Du retournement des cartogrammes
pour en faire un instrument d'exploration renouvelée du monde
Cet anticartogramme est basé sur la méthode de Patrick Poncet et déforme les polygones existants par une valeur inversément proportionnelle à la population: Un polygone peuplé se réduit jusqu'à devenir un élément lumineux de la réticularité urbaine helvétique. Le premier cartogramme montre la situation après 2 itérations du processus de déformation.
Le massif de l'Aar au centre des Alpes a disparu, le Jura s'estompe, la côte lémanique sort des ténébres.
Le massif de l'Aar au centre des Alpes a disparu, le Jura s'estompe, la côte lémanique sort des ténébres.
Les images suivantes après 4 et 6 itérations voient effectivement se réduire les zones urbaines et dans le vide bleuté apparaît une trame urbaine qui représente les principaux axes de communication entre poles urbains ainsi que leur étalement spatial.
L'anticartogramme de la Suisse bascule après 10 itérations et révèle la structure urbaine, avec un axe Nord-Sud décalé mais réel, celui s'étendant de Bâle au Tessin. D'est en ouest, la situation est plus complexe car il y aurait 2 réseaux parallèles, celui du pied du Jura et celui de l'axe Zürich-Berne. La connection avec l'arc lémanique se fait via Vevey, où passe le réseau rejoignant la vallée du Rhône. Il est frappant de voir que les Grisons et le Tessin ont largement disparu sur cette image.
L'image globale est bien différente du cartogramme, ce qu'une animation simultanée des 2 séries d'images montre parfaitement.
L'image globale est bien différente du cartogramme, ce qu'une animation simultanée des 2 séries d'images montre parfaitement.
La comparaison des animations permet de mieux comprendre certaines subtilités des dynamiques spatiales en place.
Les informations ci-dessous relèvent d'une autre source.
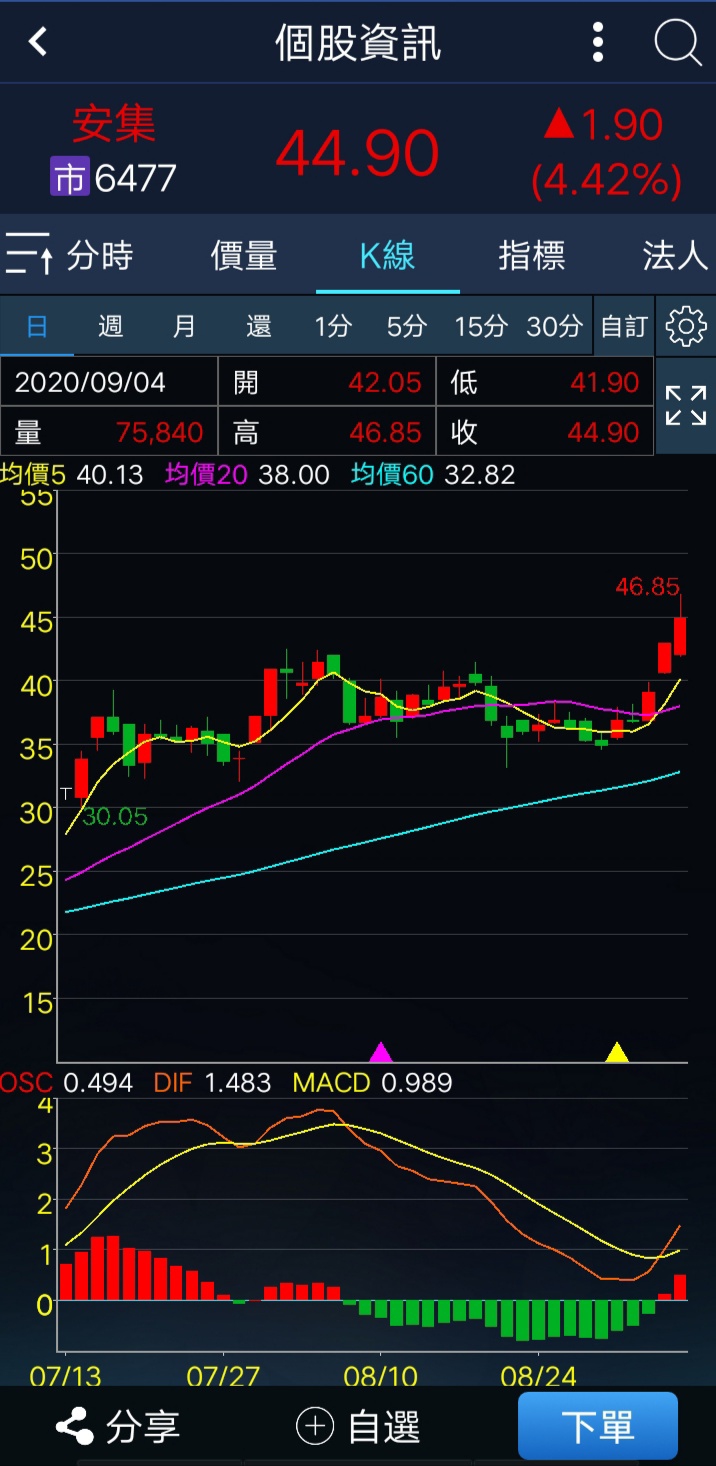Select the 指標 tab
The width and height of the screenshot is (716, 1466).
click(532, 256)
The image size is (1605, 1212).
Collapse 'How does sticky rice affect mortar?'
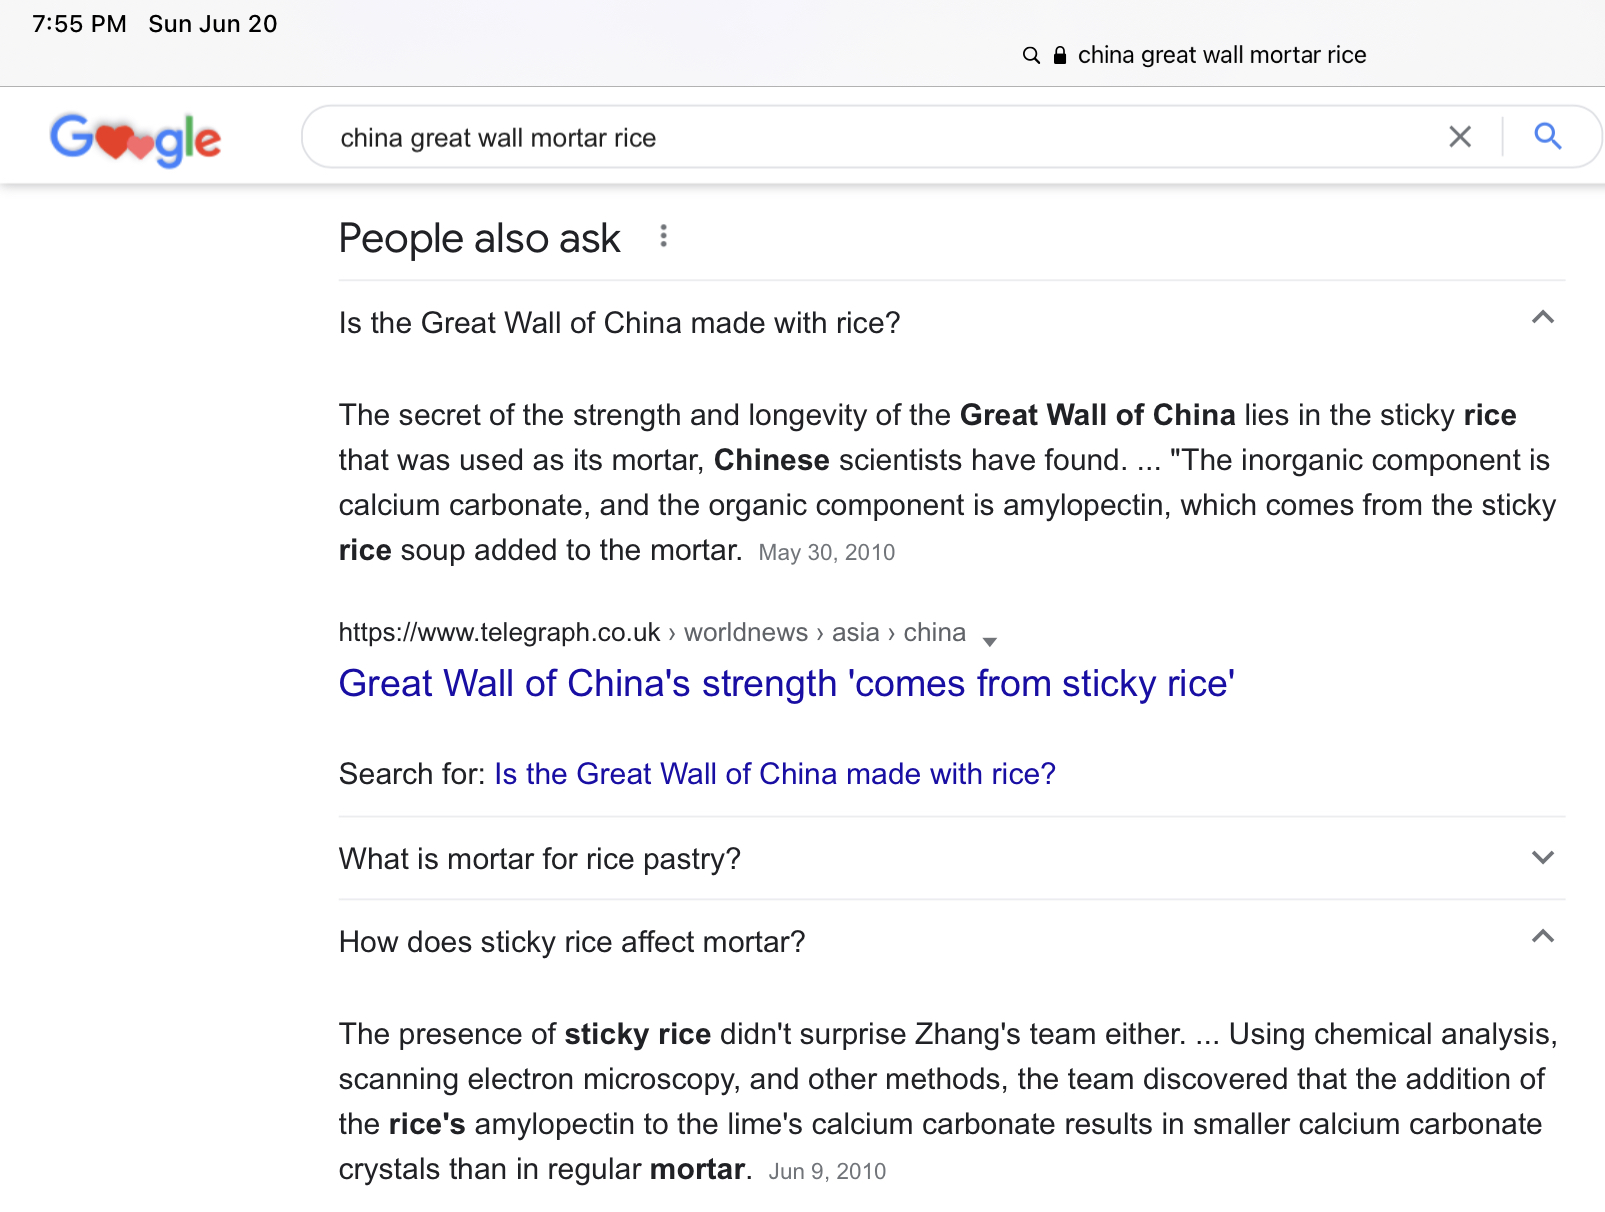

La où le cartogramme perd rapidement en signification par la rapide saturation jaune de toute l'image, l'anticartogramme met en évidence une organisation spatiale interurbaine par un réseau clair, souvent étoilé autour des pôles urbains les plus importants.
Après 20 itérations, la forme de la Suisse devient méconnaissable, mais voici qu'y apparaît en filigrane le réseau interurbain helvétique, celui-là même que Patrick Poncet cherchait à mettre en évidence en développant son anticartogramme. De petis espaces urbains a forte concentration de population pccupent l'espace national comme les filaments des champignons colonisent systématiquement le sol des forêts. L'influence structurante lointaine des monstres urbains que sont Zürich, Berne, Bâle et Lucerne explique sans doute l'espace structuré en réseau plus organisé du centre de gravité du Moyen Pays suisse-allemand.